The Commerce Department reported Friday that consumer spending in November experienced a rise of 0.4 percent compared with October, its biggest jump in three years, signaling that perhaps Americans aren’t as worried about the fiscal cliff as most thought. The agency also said that personal income rose 0.6 percent during the month, the biggest move since February. Economists were anticipating a 0.4 percent rise in both categories.

The November climbs follow soft readings in October, where the affects of Hurricane Sandy slowed income and spending. Consumer spending is closely watched by economists as a key growth metric accounting for about 70 percent of the nation’s economic activity.

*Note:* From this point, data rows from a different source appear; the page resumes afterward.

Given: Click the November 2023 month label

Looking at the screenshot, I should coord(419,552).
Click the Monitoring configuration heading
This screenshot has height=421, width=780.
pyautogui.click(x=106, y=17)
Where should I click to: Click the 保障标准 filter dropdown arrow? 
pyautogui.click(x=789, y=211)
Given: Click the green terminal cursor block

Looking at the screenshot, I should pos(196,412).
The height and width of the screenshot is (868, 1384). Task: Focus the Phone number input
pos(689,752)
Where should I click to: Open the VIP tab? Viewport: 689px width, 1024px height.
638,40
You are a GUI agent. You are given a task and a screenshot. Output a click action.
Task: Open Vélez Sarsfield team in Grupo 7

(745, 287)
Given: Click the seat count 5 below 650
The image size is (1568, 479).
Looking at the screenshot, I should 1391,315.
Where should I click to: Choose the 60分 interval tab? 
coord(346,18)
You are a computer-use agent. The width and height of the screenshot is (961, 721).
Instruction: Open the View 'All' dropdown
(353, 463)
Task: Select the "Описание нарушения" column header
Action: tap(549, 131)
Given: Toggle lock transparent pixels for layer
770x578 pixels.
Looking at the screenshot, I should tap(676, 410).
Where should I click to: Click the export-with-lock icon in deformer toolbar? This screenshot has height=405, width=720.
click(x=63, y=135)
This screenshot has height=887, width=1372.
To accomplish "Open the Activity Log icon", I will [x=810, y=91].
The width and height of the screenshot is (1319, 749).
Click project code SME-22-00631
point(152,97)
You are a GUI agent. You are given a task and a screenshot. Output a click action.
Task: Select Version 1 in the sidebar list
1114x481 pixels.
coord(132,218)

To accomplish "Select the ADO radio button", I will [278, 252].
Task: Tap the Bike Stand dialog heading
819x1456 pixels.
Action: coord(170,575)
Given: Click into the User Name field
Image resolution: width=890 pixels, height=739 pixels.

During the July to September quarter, consumer spending increased 1.6 percent. Thursday, the government reported that consumer spending grew at a 3.1 percent annual rate in the third quarter, a sharp increase from the 1.3 percent growth in the second quarter.

With income gains outpacing spending, Americans managed to sock-away more cash into savings accounts. The saving rate rose to 3.6 percent of income in November from 3.4 percent in October, the Commerce Department said. The 3.6 percent saving rate was the highest in four months.

Wages and salaries advanced $41.1 billion in November. Hurricane Sandy hitting the eastern seaboard was responsible for an $18.2 billion reduction in wages in October, according to the Commerce Department.

On a yearly basis, personal income increased 5.1 percent compared to November 2011, marking the largest year-over-year leap in five years. Consumer spending nearly matched the gains with an increase of 5 percent over last November.

Real disposable income, money that is left after taxes, rose by 0.8 percent in November, representing the biggest climb in 10 months.

Economists are still sketchy about the economy despite the November increases because of the so-called fiscal cliff, a mixture of automatic tax hikes and budget cuts set to go off on January 1 that could strip about $600 billion from the economy if regulators in Washington can’t come to terms on a new budget in the next 10 days.

Many are predicting gross domestic product growth of less than two percent in the fourth quarter and similar levels in the first quarter of 2013 with the caveat of the fiscal cliff looming as a potential driver of the unemployment rate and consumer spending. Federal Reserve Chairman Ben Bernanke has warned that the economy faces spiraling into a recession should the government not take the necessary steps to avert going over the fiscal cliff.

On Thursday night, the House of Representatives abandoned a vote on “Plan B” to stop the U.S. short of the cliff and extend current tax rates, eroding confidence that a deal will be reached by New Year’s Day.

To that end, the markets are demonstrating their disappointment with a selling barrage on Friday. Economic data has been largely better-than-expected this week, but the cliff remains the focus and is the general market driver as the 2012 winds to a close. The Dow Jones Industrial Average is posing triple-digit losses in Friday morning trading, while the S&P 500 and Nasdaq indices are down about 1 percent each.

Optimism about Washington reaching a resolution to the budget and promising economic data helped push the markets higher earlier in the week. At the current pace, Friday’s losses will pare gains, but the Dow is on track to end the week 0.32% higher, the S&P 500 0.93% ahead and the Naz green by 1.37%.